_Task data:_

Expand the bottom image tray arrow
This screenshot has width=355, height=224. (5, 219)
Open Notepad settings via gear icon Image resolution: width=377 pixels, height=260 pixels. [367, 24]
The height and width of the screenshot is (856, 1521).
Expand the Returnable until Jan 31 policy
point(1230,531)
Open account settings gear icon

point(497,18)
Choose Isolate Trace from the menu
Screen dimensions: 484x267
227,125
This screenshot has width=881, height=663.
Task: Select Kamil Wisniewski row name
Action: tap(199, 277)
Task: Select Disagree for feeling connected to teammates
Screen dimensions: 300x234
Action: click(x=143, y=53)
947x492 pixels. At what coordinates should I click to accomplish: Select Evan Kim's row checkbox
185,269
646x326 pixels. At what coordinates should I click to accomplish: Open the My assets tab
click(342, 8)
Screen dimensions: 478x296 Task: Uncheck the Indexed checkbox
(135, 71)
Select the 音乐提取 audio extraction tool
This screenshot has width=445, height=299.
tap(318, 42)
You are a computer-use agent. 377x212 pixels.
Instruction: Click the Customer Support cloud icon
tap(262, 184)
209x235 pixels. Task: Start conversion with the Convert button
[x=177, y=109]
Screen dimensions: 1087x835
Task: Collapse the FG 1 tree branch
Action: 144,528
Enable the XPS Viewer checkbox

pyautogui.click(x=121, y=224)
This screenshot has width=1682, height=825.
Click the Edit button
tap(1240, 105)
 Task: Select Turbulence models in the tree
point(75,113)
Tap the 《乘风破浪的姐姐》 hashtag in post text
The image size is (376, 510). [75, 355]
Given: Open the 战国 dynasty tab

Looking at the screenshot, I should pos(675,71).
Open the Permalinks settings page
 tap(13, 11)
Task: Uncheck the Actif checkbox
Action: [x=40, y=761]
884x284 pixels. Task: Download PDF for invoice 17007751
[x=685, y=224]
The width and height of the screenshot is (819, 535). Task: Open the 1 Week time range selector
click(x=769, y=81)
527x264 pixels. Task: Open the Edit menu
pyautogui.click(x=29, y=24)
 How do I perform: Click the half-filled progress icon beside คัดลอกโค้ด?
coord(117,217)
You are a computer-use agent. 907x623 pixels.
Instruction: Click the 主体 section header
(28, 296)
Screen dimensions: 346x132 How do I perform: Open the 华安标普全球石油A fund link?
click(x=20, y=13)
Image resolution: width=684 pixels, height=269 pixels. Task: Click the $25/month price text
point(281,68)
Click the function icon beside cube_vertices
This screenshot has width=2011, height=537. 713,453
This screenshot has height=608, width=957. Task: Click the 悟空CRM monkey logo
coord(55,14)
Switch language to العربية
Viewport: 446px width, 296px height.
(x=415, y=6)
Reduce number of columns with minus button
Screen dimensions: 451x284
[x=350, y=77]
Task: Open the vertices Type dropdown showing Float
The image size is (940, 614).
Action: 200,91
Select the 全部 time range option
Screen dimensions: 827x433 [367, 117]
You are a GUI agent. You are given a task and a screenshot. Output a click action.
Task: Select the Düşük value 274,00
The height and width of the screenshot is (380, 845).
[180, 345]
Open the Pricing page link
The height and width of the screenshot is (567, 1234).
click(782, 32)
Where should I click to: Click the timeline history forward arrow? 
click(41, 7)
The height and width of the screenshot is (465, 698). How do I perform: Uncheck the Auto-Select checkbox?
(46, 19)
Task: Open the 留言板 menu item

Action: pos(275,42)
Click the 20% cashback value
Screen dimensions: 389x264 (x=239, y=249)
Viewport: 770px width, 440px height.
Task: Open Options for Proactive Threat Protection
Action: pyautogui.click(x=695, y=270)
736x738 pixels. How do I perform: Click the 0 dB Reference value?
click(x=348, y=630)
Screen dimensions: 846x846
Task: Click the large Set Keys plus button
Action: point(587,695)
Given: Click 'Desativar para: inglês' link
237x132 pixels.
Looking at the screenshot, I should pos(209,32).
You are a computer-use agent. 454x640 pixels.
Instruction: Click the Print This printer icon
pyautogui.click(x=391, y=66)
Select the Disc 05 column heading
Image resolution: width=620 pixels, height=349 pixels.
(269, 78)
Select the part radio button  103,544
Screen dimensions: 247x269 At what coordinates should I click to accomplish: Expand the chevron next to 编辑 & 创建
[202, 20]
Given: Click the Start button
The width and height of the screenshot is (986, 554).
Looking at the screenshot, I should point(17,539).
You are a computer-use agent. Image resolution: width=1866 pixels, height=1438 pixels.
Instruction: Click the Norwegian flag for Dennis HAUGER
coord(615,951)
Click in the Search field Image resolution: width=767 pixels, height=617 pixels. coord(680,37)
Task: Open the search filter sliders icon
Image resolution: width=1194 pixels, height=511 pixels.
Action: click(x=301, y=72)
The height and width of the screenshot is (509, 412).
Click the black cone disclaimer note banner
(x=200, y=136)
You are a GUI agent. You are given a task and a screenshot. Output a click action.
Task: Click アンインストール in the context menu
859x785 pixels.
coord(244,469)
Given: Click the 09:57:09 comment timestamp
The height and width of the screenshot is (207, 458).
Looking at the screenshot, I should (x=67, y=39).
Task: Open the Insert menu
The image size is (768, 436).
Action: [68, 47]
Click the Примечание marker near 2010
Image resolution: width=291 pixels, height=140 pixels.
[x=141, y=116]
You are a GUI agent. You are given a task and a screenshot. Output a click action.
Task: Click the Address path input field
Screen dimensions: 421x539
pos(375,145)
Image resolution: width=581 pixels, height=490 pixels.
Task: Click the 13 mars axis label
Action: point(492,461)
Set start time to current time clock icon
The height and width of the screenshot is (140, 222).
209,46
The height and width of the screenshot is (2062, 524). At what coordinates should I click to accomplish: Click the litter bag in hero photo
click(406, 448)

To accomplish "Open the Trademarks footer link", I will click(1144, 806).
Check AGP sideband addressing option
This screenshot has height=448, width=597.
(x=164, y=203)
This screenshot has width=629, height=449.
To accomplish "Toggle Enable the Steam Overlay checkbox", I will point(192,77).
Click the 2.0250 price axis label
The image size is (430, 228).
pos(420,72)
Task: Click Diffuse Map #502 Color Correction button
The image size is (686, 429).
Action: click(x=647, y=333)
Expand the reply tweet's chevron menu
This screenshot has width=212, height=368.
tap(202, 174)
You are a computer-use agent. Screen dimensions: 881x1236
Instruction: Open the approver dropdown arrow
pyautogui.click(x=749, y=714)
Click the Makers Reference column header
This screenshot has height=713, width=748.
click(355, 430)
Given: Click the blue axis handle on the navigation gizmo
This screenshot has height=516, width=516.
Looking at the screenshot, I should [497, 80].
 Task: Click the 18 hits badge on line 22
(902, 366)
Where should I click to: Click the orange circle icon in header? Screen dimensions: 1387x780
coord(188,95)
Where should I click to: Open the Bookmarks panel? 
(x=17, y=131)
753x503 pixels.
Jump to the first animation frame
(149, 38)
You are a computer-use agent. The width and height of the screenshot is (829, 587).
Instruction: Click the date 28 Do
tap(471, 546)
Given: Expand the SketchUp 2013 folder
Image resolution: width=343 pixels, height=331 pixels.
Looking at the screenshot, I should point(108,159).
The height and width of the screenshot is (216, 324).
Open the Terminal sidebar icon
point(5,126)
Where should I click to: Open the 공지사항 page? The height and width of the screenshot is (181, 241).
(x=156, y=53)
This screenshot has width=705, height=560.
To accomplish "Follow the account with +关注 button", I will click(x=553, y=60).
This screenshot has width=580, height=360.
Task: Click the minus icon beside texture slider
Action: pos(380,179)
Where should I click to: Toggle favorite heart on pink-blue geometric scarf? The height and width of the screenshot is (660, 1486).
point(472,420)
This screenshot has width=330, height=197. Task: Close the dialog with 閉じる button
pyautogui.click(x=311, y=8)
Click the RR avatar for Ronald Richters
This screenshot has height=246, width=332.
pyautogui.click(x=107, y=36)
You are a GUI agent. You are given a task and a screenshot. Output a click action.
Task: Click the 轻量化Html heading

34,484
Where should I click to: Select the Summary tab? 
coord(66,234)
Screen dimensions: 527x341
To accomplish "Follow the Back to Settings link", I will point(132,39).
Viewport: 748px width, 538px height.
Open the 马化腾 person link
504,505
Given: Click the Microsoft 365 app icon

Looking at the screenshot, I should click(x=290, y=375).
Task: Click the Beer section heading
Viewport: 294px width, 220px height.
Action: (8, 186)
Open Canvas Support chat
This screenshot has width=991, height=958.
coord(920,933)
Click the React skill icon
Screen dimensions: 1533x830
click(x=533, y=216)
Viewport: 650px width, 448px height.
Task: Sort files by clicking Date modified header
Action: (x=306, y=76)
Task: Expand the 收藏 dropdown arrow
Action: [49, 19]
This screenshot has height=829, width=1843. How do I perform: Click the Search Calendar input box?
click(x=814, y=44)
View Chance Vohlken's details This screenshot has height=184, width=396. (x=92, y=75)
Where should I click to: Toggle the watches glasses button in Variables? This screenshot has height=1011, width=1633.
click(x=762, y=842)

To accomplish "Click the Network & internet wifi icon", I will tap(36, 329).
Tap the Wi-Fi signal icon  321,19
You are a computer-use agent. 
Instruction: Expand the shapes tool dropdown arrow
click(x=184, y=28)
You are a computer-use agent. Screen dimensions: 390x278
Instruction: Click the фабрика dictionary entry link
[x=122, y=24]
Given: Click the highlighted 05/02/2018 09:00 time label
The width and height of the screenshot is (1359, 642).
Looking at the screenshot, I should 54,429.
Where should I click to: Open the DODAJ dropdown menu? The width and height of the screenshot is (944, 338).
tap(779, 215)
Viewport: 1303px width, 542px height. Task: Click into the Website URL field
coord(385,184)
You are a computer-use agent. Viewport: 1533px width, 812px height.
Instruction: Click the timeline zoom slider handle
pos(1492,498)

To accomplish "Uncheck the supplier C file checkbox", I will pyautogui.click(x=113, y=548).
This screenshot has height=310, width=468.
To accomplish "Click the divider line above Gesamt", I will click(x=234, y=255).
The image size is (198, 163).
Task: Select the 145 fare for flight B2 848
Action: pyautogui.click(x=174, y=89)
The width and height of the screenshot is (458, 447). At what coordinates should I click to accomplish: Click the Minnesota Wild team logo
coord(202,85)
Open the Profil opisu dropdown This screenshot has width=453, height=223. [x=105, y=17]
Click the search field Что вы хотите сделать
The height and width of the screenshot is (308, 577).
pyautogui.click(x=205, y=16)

_Task objective:_
Copy out each line in the listing that has the word "computer".

_Output:_
You are a computer-use agent. 377x212 pixels.
You are a computer-use agent. 907x623 pixels.
You are a computer-use agent. 454x640 pixels.
You are a computer-use agent. Image resolution: width=1866 pixels, height=1438 pixels.
You are a computer-use agent. Screen dimensions: 881x1236
You are a computer-use agent. The width and height of the screenshot is (829, 587).
You are a computer-use agent. 
You are a computer-use agent. Screen dimensions: 390x278
You are a computer-use agent. Viewport: 1533px width, 812px height.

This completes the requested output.